━━━ SOURCE EXTRACT

# Blood Angels captain (Golden Demon entry)



## LiamDawson27 (Apr 25, 2010)

I have had my AOBR captain gathering dust for a little while now, and decided to paint him up to enter the Golden Demon. I don't expect to do well, I am entering Youngbloods or demon initaite or something along those lines but, I just wanted some C&C on it. I am pleased with him and look foreward to seeing how he does.


----------



## ghazghkull-killyork (Jun 15, 2008)

ok, well first things first i think, you really need to use washes on models going to golden demon comps, or be an expert blender, also fixing things like the 2nd picture shows the skull in that ring thing and the paint has dried attached to both. the washes will help the paint look less flat and more real. i also know that it is easier to see things in photos like these (being much closer than you could get with your eyes). personally if you were trying to do a power sword i would either use a much finer brush (or a bit if wire or something) or just highlight the edges and blend up to a white/ off white. to give your self more of an advantage look at these pictures and try spot any places you may have accidently hit other parts of the model with your brush.
its the little things that get the big prizes.
i dont want to sound like a downer with the above comment. it has great potential and with a little fixing up it could be a great looking model


----------



## Trigger (Mar 12, 2008)

I agree. Buy yourself the box of washes, you'll be amazed at how much better things look and how they pull more detail out. Other than that, I think neatness is the key to Youngblood comps. 
Look at the model objectively. Can you see anywhere you could paint neater? Tiny differences seperate winners and losers so be harsh with yourself.


----------



## LiamDawson27 (Apr 25, 2010)

Thanks for the tips. I have found out that I will not be able to make into games workshop in time to finish cleaning up this model and enter him. So I'll save him till next year.


----------

━━━━━━

> [WHAT YOU NEED TO DO]
(1) Answer these questions from the Golden Demon thread:
(a) What does ghazghkull-killyork say you need to use on models going to Golden Demon comps, unless you are an expert blender?
(b) According to Trigger, what is the key to Youngblood comps?
(c) In the last post, until when does LiamDawson27 say the model will be saved?
(2) Return, word for word, the stretch of the Golden Demon thread starting at "ok, well first" and ending at "with your brush.".

━━━ RECORD EXTRACTS

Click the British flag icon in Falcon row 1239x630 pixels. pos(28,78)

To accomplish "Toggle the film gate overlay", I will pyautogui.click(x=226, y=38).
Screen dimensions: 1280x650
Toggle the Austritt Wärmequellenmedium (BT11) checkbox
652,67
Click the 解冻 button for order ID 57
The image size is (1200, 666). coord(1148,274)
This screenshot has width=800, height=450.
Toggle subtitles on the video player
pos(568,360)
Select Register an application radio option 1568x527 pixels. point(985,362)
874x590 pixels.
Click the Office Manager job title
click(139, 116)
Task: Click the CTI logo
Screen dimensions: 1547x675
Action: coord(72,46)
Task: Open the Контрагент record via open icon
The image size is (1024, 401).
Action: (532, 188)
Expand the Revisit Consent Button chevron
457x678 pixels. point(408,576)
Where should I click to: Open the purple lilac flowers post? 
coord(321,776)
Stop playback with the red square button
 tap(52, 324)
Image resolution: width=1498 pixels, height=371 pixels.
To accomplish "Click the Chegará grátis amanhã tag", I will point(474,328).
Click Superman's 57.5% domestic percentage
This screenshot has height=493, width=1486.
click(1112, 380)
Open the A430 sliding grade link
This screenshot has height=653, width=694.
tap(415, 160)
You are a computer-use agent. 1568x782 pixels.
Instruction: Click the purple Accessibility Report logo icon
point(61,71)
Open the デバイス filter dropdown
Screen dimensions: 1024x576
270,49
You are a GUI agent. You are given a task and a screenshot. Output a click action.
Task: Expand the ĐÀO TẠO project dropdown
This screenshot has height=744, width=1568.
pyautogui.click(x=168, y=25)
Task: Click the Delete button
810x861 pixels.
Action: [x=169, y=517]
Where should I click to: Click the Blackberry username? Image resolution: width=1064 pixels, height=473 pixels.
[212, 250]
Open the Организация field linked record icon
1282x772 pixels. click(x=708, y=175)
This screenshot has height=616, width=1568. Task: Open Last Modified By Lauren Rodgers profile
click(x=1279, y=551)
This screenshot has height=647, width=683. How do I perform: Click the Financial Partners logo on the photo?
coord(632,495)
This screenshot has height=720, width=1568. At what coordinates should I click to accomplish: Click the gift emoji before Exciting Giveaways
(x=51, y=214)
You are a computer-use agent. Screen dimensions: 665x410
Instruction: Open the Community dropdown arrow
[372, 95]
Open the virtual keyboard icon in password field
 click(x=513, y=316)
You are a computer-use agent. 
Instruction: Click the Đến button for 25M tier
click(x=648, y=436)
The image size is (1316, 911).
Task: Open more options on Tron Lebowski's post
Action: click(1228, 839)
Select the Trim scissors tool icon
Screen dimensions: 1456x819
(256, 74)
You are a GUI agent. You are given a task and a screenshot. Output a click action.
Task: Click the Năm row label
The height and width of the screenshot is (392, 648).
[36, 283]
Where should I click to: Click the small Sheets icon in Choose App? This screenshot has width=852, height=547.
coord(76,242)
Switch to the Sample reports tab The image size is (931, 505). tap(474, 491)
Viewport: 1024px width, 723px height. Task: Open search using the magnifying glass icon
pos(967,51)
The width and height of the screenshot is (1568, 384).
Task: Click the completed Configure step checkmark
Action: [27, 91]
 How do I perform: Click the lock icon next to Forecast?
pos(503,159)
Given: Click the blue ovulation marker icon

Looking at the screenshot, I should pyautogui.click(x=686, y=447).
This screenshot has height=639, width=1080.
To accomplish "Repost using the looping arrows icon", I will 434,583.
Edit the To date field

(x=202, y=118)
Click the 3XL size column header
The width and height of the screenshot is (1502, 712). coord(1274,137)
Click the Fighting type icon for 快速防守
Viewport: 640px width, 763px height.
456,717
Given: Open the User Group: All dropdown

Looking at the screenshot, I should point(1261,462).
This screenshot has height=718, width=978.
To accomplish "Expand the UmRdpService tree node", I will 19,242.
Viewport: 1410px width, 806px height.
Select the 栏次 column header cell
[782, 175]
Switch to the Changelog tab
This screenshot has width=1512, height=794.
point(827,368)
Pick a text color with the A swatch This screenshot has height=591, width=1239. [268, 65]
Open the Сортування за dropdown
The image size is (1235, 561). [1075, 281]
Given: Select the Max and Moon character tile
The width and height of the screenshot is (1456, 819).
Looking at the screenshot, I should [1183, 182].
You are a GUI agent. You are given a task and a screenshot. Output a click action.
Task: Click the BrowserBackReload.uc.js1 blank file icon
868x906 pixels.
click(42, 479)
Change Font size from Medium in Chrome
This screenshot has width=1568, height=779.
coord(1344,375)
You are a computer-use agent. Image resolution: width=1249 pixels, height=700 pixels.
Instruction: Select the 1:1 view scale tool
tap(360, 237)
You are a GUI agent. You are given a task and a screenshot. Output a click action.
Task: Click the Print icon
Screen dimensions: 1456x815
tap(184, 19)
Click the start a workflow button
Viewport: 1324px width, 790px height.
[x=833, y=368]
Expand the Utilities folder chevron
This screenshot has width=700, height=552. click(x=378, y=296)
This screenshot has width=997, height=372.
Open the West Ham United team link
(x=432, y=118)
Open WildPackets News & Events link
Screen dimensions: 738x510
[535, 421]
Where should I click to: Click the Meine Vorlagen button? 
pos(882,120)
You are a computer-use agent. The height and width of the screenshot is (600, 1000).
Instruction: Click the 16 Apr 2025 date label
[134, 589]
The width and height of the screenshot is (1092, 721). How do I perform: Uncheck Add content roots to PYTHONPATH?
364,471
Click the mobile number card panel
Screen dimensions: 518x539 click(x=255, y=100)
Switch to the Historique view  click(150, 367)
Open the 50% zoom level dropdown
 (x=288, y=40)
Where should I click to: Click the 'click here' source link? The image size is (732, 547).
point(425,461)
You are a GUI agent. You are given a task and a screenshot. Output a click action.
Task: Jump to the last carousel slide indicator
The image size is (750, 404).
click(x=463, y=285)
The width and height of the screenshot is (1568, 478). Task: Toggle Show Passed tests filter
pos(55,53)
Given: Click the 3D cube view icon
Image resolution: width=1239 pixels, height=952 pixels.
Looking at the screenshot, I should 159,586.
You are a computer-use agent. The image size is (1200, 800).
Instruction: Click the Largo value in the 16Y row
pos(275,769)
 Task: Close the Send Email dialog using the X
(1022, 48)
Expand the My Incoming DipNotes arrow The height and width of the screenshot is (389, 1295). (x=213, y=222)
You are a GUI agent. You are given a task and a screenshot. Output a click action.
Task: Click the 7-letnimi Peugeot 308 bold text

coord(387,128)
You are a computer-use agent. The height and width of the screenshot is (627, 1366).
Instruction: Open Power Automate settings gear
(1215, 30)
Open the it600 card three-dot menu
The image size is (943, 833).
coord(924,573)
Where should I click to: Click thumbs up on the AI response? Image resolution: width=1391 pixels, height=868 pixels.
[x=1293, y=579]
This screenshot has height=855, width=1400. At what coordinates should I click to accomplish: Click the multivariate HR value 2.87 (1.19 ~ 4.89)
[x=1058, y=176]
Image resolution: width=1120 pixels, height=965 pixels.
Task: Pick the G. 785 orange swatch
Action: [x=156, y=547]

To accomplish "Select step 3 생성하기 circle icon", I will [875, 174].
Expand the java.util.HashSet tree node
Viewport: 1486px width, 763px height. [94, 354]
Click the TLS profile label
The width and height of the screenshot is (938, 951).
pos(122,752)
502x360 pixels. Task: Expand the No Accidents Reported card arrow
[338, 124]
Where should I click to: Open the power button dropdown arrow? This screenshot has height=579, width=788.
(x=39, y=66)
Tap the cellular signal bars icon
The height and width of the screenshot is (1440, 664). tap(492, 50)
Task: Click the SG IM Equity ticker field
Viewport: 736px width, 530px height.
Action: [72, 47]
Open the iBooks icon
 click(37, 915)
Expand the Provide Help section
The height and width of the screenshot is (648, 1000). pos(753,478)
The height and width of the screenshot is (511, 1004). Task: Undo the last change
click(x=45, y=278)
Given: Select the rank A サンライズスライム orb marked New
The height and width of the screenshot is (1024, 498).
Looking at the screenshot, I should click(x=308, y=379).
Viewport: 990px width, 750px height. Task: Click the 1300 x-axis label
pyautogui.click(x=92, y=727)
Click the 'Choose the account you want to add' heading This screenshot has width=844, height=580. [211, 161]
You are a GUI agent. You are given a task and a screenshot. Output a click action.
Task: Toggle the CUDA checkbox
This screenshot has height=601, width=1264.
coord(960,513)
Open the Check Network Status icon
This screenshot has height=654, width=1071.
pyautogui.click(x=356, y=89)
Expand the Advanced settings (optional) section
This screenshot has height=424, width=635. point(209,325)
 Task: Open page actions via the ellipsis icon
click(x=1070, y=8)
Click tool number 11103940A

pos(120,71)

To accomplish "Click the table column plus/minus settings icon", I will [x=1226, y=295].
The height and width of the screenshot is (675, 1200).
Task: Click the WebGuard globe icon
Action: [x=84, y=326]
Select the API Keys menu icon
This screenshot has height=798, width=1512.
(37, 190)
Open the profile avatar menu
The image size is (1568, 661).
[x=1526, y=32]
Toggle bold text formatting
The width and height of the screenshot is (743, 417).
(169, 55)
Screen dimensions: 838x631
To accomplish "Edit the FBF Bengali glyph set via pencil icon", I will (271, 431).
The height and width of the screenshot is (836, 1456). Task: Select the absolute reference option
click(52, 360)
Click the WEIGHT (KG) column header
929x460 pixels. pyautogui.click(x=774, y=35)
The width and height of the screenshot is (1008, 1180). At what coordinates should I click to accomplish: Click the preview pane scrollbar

━━━━━━

> [OUTPUTS IN ORDER]
(1)
(a) Washes.
(b) Neatness.
(c) Next year.

(2)
ok, well first things first i think, you really need to use washes on models going to golden demon comps, or be an expert blender, also fixing things like the 2nd picture shows the skull in that ring thing and the paint has dried attached to both. the washes will help the paint look less flat and more real. i also know that it is easier to see things in photos like these (being much closer than you could get with your eyes). personally if you were trying to do a power sword i would either use a much finer brush (or a bit if wire or something) or just highlight the edges and blend up to a white/ off white. to give your self more of an advantage look at these pictures and try spot any places you may have accidently hit other parts of the model with your brush.